- _Supplied entries_:
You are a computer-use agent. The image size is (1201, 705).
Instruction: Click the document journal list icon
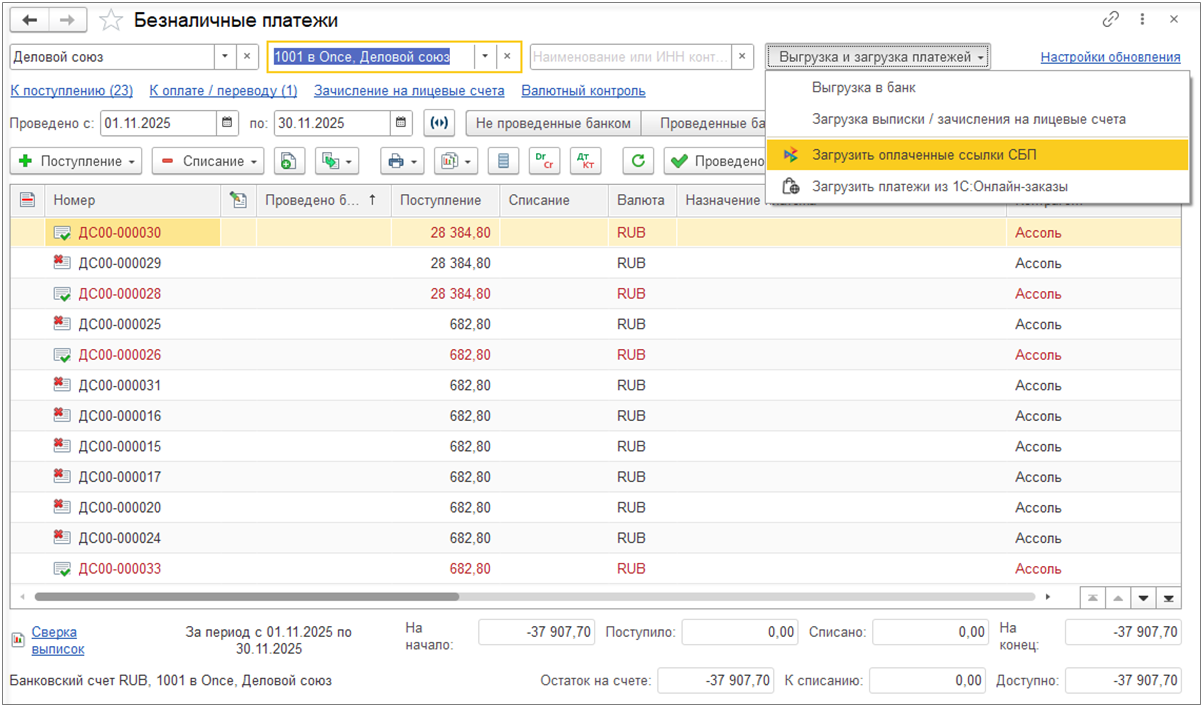504,161
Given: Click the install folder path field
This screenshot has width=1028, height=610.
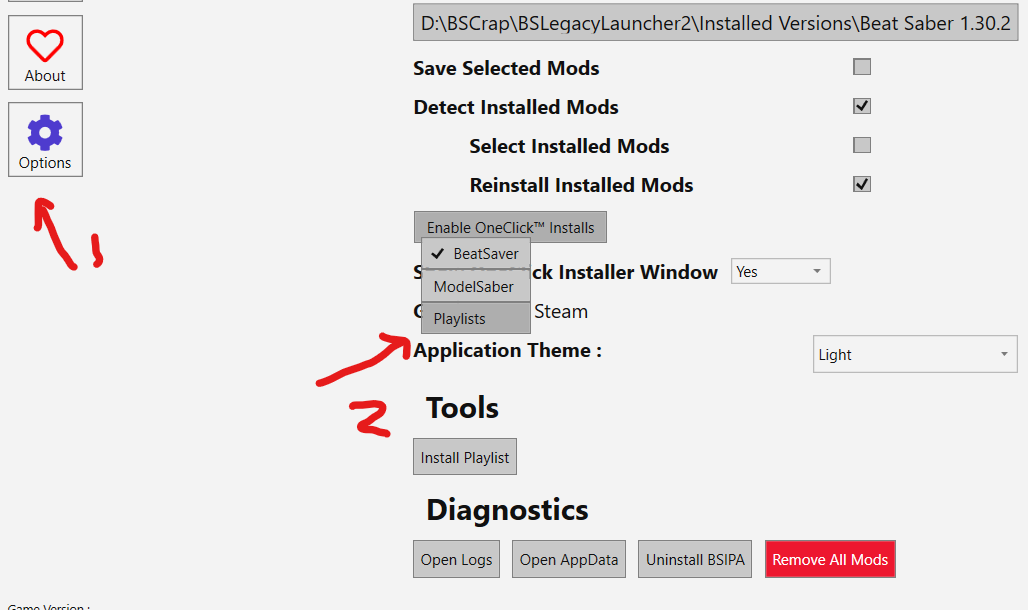Looking at the screenshot, I should tap(715, 23).
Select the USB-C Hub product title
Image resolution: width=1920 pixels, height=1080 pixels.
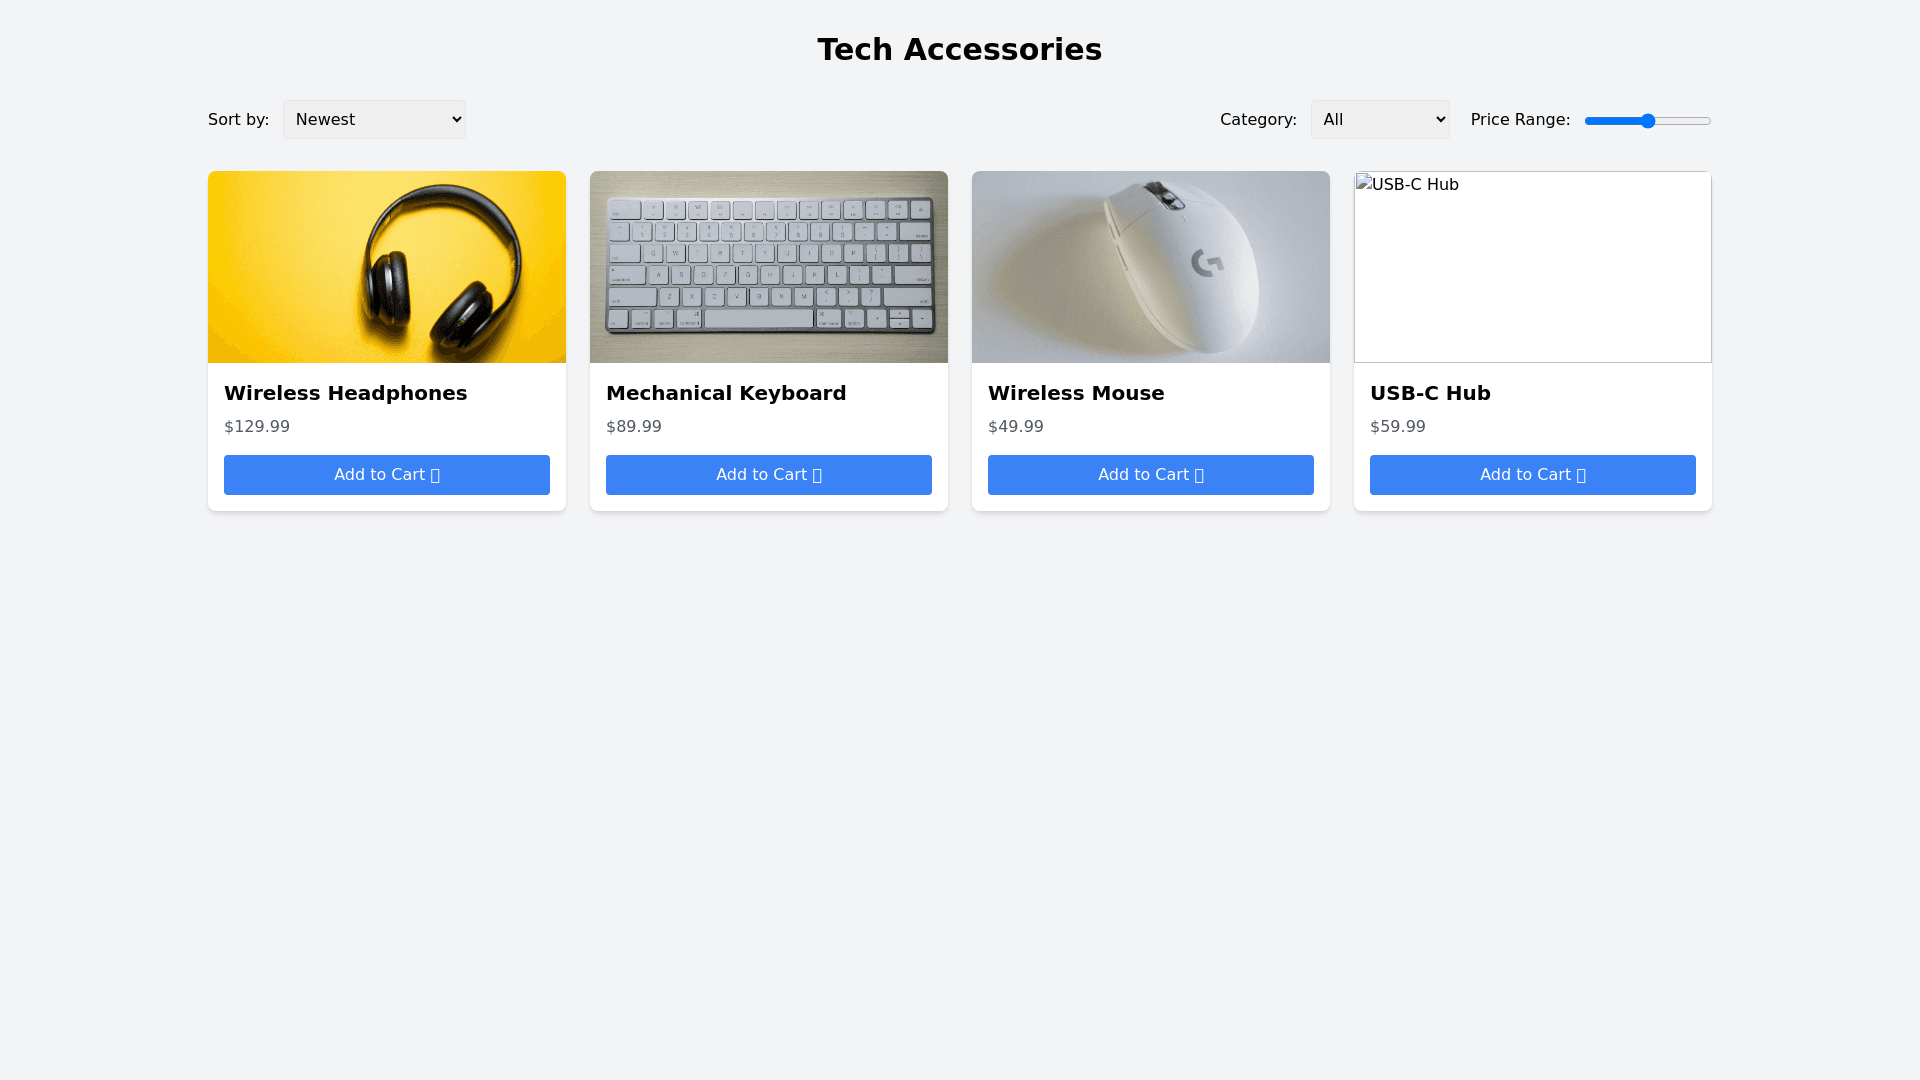[x=1430, y=393]
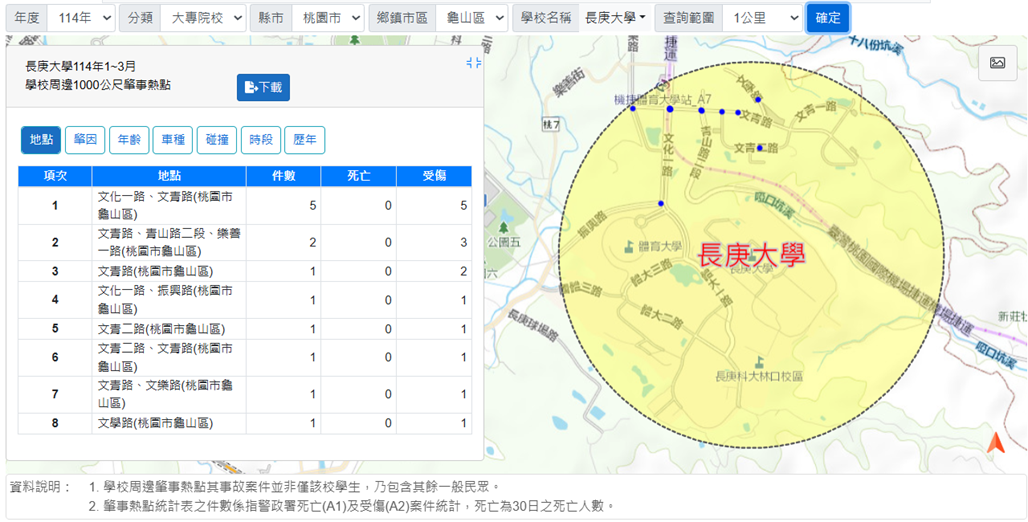This screenshot has width=1028, height=522.
Task: Click the 件數 column header
Action: tap(284, 176)
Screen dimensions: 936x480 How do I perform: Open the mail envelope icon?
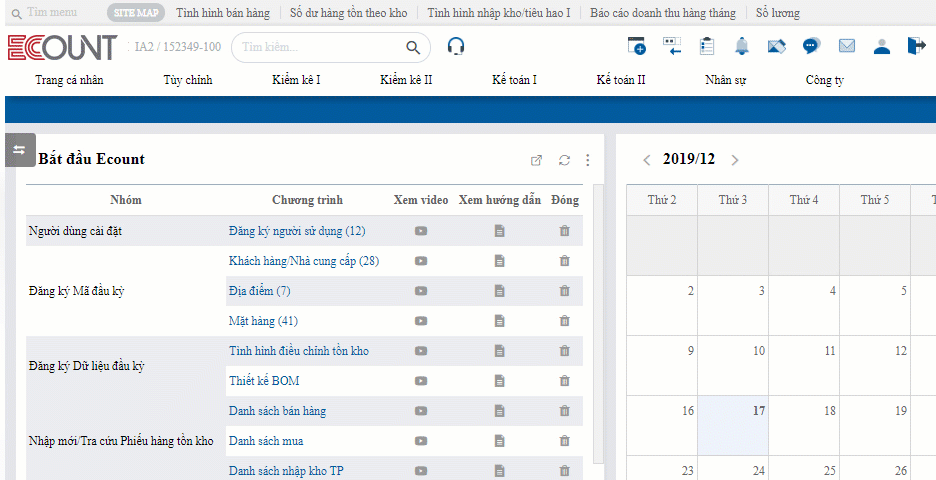click(847, 46)
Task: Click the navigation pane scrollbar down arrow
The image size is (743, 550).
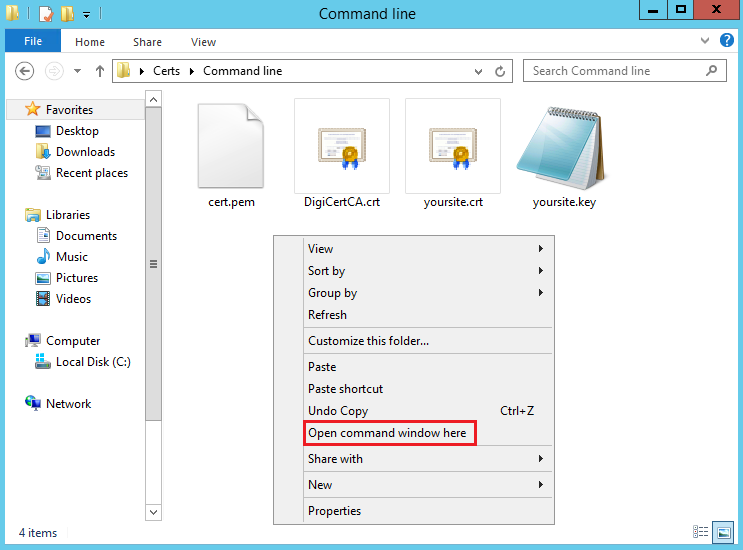Action: pos(153,512)
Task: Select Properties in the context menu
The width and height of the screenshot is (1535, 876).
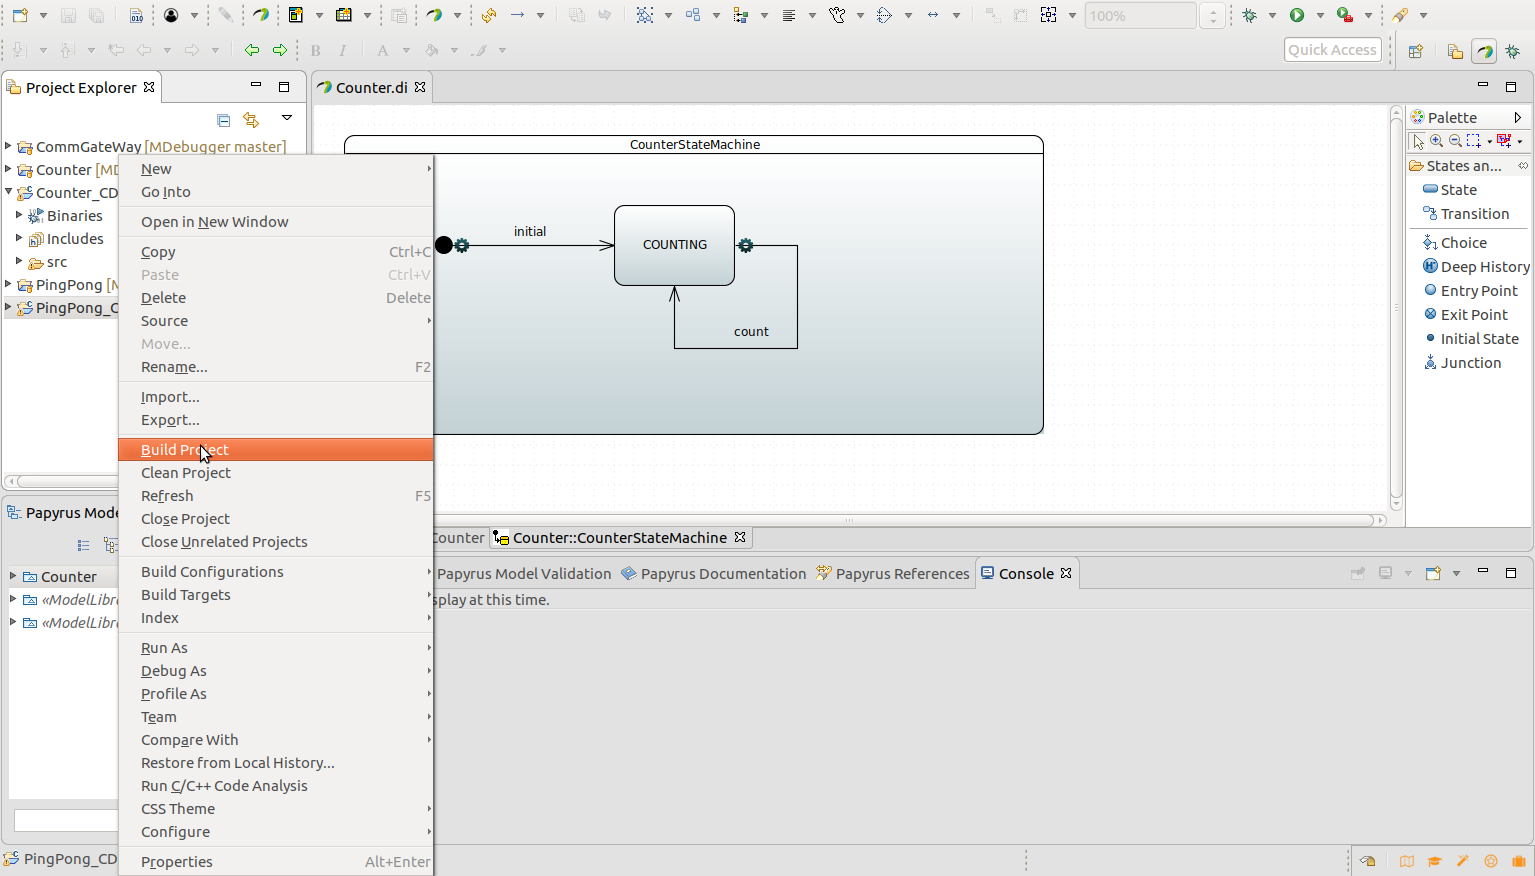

- _Exercise aim_:
Exclude every image and return the material above exactly.

- _The completed task_:
You are a computer-use agent. The image size is (1201, 705).
Instruction: Click the document journal list icon
504,161
Given: Click the install folder path field
This screenshot has width=1028, height=610.
Looking at the screenshot, I should tap(715, 23).
Select the USB-C Hub product title
Image resolution: width=1920 pixels, height=1080 pixels.
[x=1430, y=393]
This screenshot has width=1028, height=522.
Task: Click the 件數 column header
Action: tap(284, 176)
Screen dimensions: 936x480 How do I perform: Open the mail envelope icon?
click(847, 46)
Task: Click the navigation pane scrollbar down arrow
The image size is (743, 550).
Action: pos(153,512)
Task: Select Properties in the context menu
The width and height of the screenshot is (1535, 876).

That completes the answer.